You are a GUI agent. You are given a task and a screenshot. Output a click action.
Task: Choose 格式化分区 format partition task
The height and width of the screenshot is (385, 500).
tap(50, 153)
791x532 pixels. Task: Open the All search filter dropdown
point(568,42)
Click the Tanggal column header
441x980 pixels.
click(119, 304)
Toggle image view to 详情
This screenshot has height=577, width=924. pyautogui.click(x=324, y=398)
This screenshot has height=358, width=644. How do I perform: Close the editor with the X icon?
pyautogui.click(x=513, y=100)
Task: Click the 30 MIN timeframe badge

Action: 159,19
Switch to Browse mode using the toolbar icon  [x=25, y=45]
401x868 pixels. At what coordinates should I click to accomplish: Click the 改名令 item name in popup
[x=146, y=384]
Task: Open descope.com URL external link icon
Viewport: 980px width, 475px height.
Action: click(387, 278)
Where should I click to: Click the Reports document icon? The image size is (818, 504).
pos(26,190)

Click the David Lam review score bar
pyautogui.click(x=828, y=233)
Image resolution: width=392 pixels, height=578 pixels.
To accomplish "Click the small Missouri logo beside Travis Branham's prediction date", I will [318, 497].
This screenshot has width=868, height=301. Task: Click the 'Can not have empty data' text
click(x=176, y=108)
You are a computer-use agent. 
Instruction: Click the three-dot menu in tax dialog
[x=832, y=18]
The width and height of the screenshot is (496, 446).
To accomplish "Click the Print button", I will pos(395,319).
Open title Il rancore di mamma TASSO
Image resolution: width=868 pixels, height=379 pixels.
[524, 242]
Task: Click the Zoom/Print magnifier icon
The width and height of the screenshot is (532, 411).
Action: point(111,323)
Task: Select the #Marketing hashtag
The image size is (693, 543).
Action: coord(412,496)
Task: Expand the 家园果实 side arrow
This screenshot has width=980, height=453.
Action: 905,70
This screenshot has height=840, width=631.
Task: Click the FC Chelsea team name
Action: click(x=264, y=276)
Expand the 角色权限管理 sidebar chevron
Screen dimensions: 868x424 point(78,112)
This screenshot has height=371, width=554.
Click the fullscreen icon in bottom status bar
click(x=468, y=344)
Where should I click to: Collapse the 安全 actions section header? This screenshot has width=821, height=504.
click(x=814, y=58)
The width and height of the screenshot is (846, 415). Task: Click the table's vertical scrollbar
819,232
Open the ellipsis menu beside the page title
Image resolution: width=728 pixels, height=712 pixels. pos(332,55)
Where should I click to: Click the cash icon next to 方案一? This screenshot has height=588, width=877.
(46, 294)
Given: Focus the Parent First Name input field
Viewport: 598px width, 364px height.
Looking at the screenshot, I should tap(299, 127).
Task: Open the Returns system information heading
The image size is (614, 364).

+++

> _What you have to do_: The records above need to be duplicated. Keep every word unchanged.

> _Exercise response_:
You are a GUI agent. You are given a task and a screenshot. Output a click action.
Task: Choose 格式化分区 format partition task
The height and width of the screenshot is (385, 500).
tap(50, 153)
791x532 pixels. Task: Open the All search filter dropdown
point(568,42)
Click the Tanggal column header
441x980 pixels.
click(119, 304)
Toggle image view to 详情
This screenshot has height=577, width=924. pyautogui.click(x=324, y=398)
This screenshot has height=358, width=644. How do I perform: Close the editor with the X icon?
pyautogui.click(x=513, y=100)
Task: Click the 30 MIN timeframe badge

Action: 159,19
Switch to Browse mode using the toolbar icon  [x=25, y=45]
401x868 pixels. At what coordinates should I click to accomplish: Click the 改名令 item name in popup
[x=146, y=384]
Task: Open descope.com URL external link icon
Viewport: 980px width, 475px height.
Action: click(387, 278)
Where should I click to: Click the Reports document icon? The image size is (818, 504).
pos(26,190)

Click the David Lam review score bar
pyautogui.click(x=828, y=233)
Image resolution: width=392 pixels, height=578 pixels.
To accomplish "Click the small Missouri logo beside Travis Branham's prediction date", I will [318, 497].
This screenshot has width=868, height=301. Task: Click the 'Can not have empty data' text
click(x=176, y=108)
You are a computer-use agent. 
Instruction: Click the three-dot menu in tax dialog
[x=832, y=18]
The width and height of the screenshot is (496, 446).
To accomplish "Click the Print button", I will pos(395,319).
Open title Il rancore di mamma TASSO
Image resolution: width=868 pixels, height=379 pixels.
[524, 242]
Task: Click the Zoom/Print magnifier icon
The width and height of the screenshot is (532, 411).
Action: point(111,323)
Task: Select the #Marketing hashtag
The image size is (693, 543).
Action: coord(412,496)
Task: Expand the 家园果实 side arrow
This screenshot has width=980, height=453.
Action: 905,70
This screenshot has height=840, width=631.
Task: Click the FC Chelsea team name
Action: click(x=264, y=276)
Expand the 角色权限管理 sidebar chevron
Screen dimensions: 868x424 point(78,112)
This screenshot has height=371, width=554.
Click the fullscreen icon in bottom status bar
click(x=468, y=344)
Where should I click to: Collapse the 安全 actions section header? This screenshot has width=821, height=504.
click(x=814, y=58)
The width and height of the screenshot is (846, 415). Task: Click the table's vertical scrollbar
819,232
Open the ellipsis menu beside the page title
Image resolution: width=728 pixels, height=712 pixels. pos(332,55)
Where should I click to: Click the cash icon next to 方案一? This screenshot has height=588, width=877.
(46, 294)
Given: Focus the Parent First Name input field
Viewport: 598px width, 364px height.
Looking at the screenshot, I should tap(299, 127).
Task: Open the Returns system information heading
The image size is (614, 364).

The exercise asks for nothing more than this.